Windows has this stupid thing where it flashes a window's chrome and its taskbar representation whenever the window wants to 'notify' me of something. I don't appear to be able to turn it off, which is a problem when (a) notifications come for things that aren't important, like a transient error or - in the case of Filer windows - simply not being able to display the window contents yet; (b) modal dboxes are considered notifications, when everyone knows that they're used liberally in places they shouldn't be. I run maybe eight applications most of the time, many of which want to tell me something regularly. Most of them have system tray icons to tell me; however they also notify the window, so everything starts flashing and I can't concentrate on anything.

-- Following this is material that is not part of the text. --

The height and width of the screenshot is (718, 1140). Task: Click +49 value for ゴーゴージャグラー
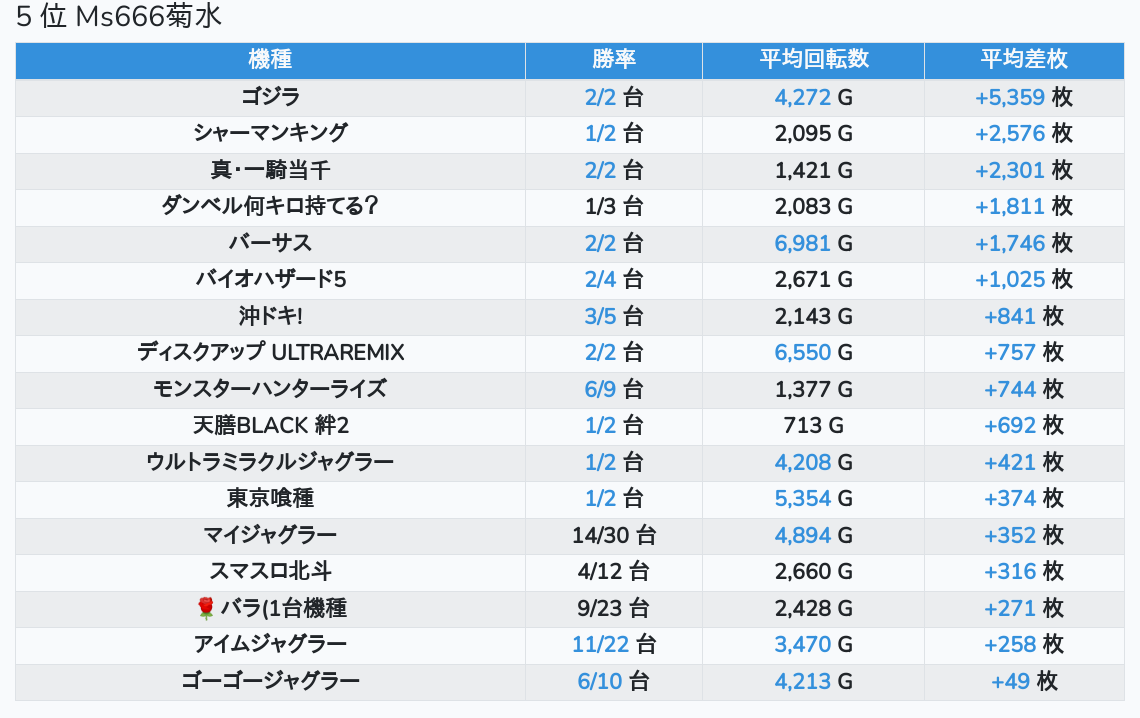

There is a multiplicity of idiots at work here.
Okay, so I'm stunningly arrogant, but I really don't like it when my imagination outstrips reality to such a staggering degree. It's one thing to dream of flying cars, but quite another to think of things that are both technologically and economically viable and still wake up and discover they don't exist. Idiots: get to it. In the meantime I have to replace your shit with stuff that works, or find some way of chilling out. Neither should be necessary.
- Published at
- Monday 17th March, 2008
- Tagged as
- Google
- Advertising
- Technology
John Battelle makes a good point about (a) chasing Google and (b) the key to actually getting somewhere in the advertising market. Of course, this could be considered to be exactly the same as saying "it’s all very well coming up with funky new technology, but does it actually solve a real problem?". For various reasons I’m convinced there is still a huge amount of potential for new tech to offer value to the advertising industry. However I suspect it’s all in the hidden layer behind the scenes (back office, basically): the technology we have for delivering adverts right now is so far from being used to its full potential it does seem a little crazy to be trying to build yet more of it.
- Published at
- Thursday 28th February, 2008
- Tagged as
Every so often on the Amazon US site there's a nifty link that takes you to the same product on the Amazon UK site (maybe just because I'm based in the UK - who knows?). However it doesn't always work; fortunately what does work almost always these days is just changing the hostname from amazon.com
to amazon.co.uk
. I haven't quite got round to writing a bookmarklet for it, because it honestly is so easy to do anyway.
So it came as a bit of a surprise when changing this US link into this UK link didn't work (even though there is a product page for the item in question - it just has a different ASIN, probably because it's slightly different in a way that only Ubisoft really cares about). However that's not the big problem: not only did it not work, but it came up with a fairly unhelpful page.
Branding, but no chrome: this isn't really part of the Amazon UK site at all. In fact, all we'd need to make this into a helpful page would be a search box. Type in something useful and on you go. But no, as Amazon helpfully point out themselves: the Web address you entered is not a functioning page on our site.
Well, duh.
This is an example of what I'm beginning to think of as Apple trouble; when something simply works almost all of the time, you get disproportionately annoyed when it doesn't.